Jewish and Israeli groups, and Israeli public officials, argued that the act was motivated by discrimination. They sought to demonstrate the discriminatory effect, if not intent, of Airbnb’s decision by showing that in enacting the new policy, the company had failed to consult with necessary stakeholders, failed to examine each listing on a case-by-case basis, and had relied on a one-sided analysis of the Israeli-Palestinian dispute.
As a result of its actions, Airbnb faced several discrimination lawsuits in both Israel and the US, as well as government sanctions in several US states. In April 2019, it settled multiple discrimination lawsuits and reversed its policy, deciding to maintain the listings on its site.
Van Ho concludes her article with the unsupported and sweeping claim that because Al Haq may no longer be able to issue reports (a fact not yet proven), “the legal consequence of that under the UNGPs is that most businesses will need to leave Israel.” Taking her case at its highest, Van Ho offers no explanation as to how this process will work in practice. Why would Israel’s alleged infraction against Al Haq necessitate the cessation of all business in the country? Why should government interference with certain NGO activity be privileged as requiring wholesale divestment from a country as opposed to any other rights abuse? By applying this invented (and exceedingly low) standard (the existence of one alleged instance of government mistreatment of an NGO), business could not take place in virtually any country. Indeed, the OECD Guidance explicitly notes that only in “some limited cases” and as a “last resort” should companies decide to discontinue business operations or relationships. This is all the more so when there is no direct link alleged between any business activity and the designations, nor any tangible evidence that the designations mean that human rights due diligence can no longer be conducted.

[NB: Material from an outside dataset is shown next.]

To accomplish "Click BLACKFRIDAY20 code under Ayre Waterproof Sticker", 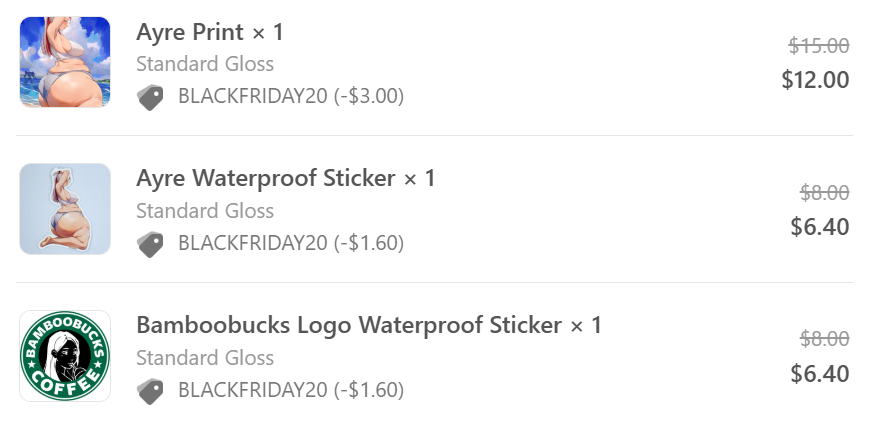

In fact, one could argue that Van Ho’s approach to due diligence obligations might expose a company to liability if it relied on claims by an NGO alleged to have provided material assistance to a terror group as the basis for making a significant business decision. Human rights due diligence requires businesses to take allegations of terror affiliations seriously and to investigate. When confronted with such claims, companies should take into account possible political persecution, but they are also required to consult with government, law enforcement, and other actors to ensure that any potential risk of violation of terror financing regulations, money laundering, or other criminal laws, is mitigated.
Van Ho’s recommendations, by contrast and perhaps ironically, would render the human rights due diligence process less pluralistic and less comprehensive.